The following links include various relevant materials such as book, research papers, and software:
· Main Book:
o Computational Topology by H. Edelsbrunner and J. Harer
· Other Books:
o Topology (2nd Edition) by J. Munkres
o Morse Theory by J. Milnor
o Combinatorial Topology by P. S. Alexandrov
o An Introduction to Morse Theory by Y. Matsumoto
· Jupyter Notebooks and Friends:
o Scikit-TDA is a home for Topological Data Analysis Python libraries intended for non-topologists
o GUDHI Geometry Understanding in Higher Dimensions
o Perseus Software Project for Rapid Computation of Persistent Homology
· Othe Information on the Web:
o Computational Geometry Pages by J. Erickson
o GemDir by E. Mücke
o CGAL
Assignments
The students will be given individual and group assignments. The main assignment will be a project. Although the students may be provided with a list of available projects, the students are highly encouraged to propose projects in areas of personal interest. For larger projects, the students may be allowed to work in small groups.

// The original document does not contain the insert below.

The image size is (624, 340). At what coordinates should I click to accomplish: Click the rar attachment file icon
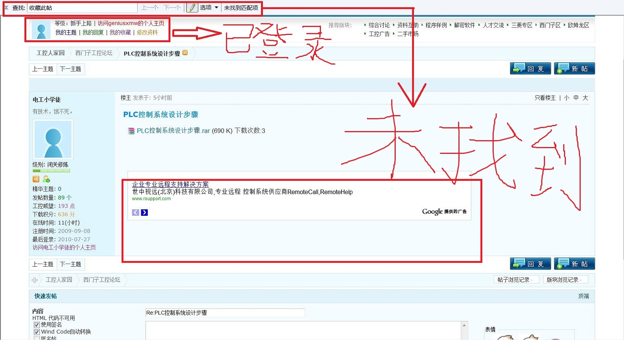(131, 131)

Late Submission of Assignments
Assignments will not be accepted late. Students will be given a one-time two-day extension for an unexpected event.

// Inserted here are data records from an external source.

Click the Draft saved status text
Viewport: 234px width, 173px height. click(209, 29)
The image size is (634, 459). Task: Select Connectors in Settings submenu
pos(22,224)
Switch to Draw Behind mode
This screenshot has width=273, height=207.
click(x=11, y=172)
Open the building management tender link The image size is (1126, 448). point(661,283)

Class Participation and Absences
Participation in class is an integral part of the course.
Attendance is mandatory.
More than two unjustified absences will impact negatively the grade.
Grading
Each student will be evaluated based on:
· Attendance and participation in class (10%),
· Assignments (40%),
· Project (35%),
· Final project presentation (15%).
Course Policies
A detailed overview of the course policies can be found on: CS 6170- Course Policies
Students With Disabilities
The University of Utah seeks to provide equal access to its programs, services and activities for people with disabilities. If you will need accommodations in the class, reasonable prior notice needs to be given to the Center for Disability Services, 162 Olpin Union Building, 581-5020 (V/TDD). CDS will work with you and the instructor to make arrangements for accommodations. All written information in this course can be made available in alternative format with prior notification to the Center for Disability Services.